Work instructions:
Restate, word for word and with nothing added, the lines from the one containing "Screen dimensions: 1176x1030" through the last line of the material below.

- - -

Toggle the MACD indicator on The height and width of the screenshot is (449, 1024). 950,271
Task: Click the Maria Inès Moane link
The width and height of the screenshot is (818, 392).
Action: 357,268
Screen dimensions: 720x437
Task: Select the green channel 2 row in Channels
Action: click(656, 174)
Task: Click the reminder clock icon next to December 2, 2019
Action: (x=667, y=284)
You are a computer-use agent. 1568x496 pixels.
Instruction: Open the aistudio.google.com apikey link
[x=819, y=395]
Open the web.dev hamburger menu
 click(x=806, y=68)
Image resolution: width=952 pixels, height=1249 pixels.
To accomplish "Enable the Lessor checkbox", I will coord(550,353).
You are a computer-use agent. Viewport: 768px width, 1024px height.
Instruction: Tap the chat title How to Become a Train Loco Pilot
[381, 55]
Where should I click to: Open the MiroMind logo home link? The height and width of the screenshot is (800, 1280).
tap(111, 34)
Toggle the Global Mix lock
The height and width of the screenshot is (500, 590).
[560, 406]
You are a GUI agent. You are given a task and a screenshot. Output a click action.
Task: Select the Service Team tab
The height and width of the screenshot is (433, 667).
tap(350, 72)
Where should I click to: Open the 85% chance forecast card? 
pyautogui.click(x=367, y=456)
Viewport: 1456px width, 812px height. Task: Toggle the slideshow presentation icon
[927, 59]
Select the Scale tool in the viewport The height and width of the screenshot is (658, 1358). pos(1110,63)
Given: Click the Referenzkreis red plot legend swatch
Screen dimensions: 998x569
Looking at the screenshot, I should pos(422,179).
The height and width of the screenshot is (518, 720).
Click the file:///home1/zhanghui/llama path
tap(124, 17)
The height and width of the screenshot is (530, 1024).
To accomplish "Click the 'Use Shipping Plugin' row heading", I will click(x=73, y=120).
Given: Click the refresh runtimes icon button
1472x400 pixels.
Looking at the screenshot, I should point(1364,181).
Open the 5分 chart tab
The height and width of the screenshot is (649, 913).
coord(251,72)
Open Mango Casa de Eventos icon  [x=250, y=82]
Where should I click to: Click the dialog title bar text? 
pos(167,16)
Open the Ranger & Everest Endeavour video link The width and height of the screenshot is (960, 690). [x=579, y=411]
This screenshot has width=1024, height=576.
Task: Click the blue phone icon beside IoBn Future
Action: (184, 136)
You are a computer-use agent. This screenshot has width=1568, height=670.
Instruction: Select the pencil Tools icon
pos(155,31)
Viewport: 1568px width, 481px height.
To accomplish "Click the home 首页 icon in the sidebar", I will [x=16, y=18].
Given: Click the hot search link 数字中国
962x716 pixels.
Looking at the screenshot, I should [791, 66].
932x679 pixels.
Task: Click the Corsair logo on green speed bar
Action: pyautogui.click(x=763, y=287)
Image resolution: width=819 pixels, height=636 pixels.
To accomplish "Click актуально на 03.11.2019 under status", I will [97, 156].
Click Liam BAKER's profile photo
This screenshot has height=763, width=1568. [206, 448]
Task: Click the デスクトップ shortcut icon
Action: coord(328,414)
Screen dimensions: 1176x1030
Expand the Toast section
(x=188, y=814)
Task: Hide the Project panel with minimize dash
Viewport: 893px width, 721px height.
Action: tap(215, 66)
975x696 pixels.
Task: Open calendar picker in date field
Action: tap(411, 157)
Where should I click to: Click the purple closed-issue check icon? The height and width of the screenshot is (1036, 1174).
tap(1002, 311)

- - -

Finished exercise:
Screen dimensions: 1176x1030
Expand the Toast section
(x=188, y=814)
Task: Hide the Project panel with minimize dash
Viewport: 893px width, 721px height.
Action: tap(215, 66)
975x696 pixels.
Task: Open calendar picker in date field
Action: tap(411, 157)
Where should I click to: Click the purple closed-issue check icon? The height and width of the screenshot is (1036, 1174).
tap(1002, 311)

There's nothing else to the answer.